BEGIN

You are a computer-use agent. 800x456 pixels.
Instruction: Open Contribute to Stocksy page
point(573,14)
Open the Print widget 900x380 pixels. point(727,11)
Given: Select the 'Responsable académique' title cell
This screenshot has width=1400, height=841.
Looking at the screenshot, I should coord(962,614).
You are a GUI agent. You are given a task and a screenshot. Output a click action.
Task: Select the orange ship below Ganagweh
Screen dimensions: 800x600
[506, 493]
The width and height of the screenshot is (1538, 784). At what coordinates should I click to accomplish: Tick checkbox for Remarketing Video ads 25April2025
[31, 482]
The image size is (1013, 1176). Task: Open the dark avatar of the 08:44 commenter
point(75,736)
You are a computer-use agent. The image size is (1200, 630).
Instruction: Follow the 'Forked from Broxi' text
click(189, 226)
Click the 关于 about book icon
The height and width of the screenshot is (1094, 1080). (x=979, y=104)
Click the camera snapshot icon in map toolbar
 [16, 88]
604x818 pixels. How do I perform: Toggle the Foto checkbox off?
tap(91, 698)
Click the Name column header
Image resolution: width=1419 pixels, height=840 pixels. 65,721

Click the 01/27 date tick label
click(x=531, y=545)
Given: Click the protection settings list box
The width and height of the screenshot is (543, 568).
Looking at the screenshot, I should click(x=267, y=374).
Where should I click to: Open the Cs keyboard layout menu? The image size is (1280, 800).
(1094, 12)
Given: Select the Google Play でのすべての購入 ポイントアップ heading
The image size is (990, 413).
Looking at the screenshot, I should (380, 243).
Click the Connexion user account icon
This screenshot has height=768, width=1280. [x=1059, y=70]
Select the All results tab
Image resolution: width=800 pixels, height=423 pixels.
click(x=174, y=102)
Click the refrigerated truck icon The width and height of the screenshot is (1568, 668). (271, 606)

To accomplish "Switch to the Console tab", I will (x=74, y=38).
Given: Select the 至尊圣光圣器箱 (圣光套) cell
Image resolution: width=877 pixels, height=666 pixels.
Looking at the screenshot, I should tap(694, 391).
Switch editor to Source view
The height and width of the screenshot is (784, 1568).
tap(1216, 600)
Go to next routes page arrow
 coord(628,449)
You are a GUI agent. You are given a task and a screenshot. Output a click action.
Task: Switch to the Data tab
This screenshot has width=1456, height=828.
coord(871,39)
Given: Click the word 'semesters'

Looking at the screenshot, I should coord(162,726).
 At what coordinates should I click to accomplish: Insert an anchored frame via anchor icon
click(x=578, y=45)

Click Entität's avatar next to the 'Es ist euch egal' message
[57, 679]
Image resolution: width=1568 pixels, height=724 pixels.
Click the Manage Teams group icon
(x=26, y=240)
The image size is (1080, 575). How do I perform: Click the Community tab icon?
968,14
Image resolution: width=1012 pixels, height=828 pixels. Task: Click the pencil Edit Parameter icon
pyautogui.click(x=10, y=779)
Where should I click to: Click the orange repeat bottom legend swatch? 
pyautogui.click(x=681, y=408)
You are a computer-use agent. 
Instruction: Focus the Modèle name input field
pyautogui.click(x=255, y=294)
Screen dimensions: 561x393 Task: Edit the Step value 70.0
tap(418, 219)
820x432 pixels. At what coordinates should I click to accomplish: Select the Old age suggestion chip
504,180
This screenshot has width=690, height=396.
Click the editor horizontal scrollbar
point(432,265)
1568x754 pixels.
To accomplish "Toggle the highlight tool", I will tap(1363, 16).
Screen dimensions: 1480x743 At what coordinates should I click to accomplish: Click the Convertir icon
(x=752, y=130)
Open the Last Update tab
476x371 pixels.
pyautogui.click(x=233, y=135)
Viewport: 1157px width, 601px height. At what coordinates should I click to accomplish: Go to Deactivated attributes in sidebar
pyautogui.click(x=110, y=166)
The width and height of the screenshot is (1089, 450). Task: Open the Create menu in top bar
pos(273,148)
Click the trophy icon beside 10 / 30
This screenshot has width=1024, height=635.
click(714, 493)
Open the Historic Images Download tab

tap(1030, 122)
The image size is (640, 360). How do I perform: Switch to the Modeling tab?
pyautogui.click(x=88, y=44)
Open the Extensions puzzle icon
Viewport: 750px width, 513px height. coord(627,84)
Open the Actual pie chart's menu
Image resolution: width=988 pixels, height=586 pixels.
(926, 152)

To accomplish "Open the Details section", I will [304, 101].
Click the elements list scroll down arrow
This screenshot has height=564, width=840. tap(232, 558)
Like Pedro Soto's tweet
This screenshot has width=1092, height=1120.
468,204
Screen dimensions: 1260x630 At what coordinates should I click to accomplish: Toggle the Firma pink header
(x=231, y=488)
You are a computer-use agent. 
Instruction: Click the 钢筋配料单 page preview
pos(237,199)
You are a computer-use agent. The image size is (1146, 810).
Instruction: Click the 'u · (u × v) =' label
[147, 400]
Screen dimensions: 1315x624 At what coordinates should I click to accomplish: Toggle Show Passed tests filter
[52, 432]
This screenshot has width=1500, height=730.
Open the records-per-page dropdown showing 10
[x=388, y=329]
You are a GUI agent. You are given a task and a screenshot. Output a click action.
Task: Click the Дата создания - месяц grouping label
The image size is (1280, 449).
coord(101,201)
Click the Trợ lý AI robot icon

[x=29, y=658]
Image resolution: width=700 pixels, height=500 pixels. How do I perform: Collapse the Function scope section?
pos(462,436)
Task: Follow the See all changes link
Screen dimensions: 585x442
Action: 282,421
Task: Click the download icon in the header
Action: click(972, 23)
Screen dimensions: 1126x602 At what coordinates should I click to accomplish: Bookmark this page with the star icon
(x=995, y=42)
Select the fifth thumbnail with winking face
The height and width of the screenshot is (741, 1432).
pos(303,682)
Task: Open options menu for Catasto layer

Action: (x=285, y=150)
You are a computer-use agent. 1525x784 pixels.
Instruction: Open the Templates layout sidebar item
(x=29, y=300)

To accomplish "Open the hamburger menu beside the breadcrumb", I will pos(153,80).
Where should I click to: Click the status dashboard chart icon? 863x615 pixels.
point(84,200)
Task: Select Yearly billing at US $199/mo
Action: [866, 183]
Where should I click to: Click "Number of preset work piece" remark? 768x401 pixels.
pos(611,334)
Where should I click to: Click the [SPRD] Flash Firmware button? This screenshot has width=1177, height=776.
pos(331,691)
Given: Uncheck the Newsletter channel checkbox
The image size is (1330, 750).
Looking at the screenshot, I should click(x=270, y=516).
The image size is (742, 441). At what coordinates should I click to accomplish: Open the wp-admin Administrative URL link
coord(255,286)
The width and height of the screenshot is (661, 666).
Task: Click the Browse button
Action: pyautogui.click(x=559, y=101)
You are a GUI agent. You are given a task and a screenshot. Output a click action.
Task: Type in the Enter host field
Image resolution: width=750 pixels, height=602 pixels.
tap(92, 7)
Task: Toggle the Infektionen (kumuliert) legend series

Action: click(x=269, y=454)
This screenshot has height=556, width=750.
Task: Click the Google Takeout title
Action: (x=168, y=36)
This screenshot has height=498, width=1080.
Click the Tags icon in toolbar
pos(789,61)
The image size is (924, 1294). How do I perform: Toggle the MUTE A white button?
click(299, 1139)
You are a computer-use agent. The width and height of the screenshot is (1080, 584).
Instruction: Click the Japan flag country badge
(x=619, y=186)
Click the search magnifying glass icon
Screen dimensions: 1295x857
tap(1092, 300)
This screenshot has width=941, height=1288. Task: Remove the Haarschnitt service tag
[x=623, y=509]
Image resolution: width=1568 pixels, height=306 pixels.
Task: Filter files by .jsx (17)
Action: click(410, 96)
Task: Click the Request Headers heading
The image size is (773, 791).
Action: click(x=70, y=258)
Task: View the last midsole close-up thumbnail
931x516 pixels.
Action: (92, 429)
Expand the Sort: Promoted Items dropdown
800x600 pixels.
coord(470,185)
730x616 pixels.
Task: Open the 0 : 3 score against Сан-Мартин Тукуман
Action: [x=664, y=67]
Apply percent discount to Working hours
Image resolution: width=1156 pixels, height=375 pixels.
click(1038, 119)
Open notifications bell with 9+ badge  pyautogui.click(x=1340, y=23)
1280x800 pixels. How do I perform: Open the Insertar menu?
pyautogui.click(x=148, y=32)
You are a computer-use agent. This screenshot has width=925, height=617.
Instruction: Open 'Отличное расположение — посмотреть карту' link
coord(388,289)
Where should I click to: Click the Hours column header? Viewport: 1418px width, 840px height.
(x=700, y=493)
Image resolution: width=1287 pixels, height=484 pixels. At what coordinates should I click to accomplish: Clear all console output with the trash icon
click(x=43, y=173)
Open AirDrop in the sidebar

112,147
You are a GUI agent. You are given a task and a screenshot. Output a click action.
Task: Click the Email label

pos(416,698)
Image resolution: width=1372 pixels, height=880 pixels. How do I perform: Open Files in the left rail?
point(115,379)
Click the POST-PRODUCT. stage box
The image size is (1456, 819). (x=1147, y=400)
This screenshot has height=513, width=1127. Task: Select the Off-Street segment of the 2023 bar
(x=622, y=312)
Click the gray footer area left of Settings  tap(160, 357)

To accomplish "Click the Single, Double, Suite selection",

END

__Work request__
Which of the lines in the material carry the string "cell"? Pull them out.

__Reply to the task__
Given: Select the 'Responsable académique' title cell
Given: Select the 至尊圣光圣器箱 (圣光套) cell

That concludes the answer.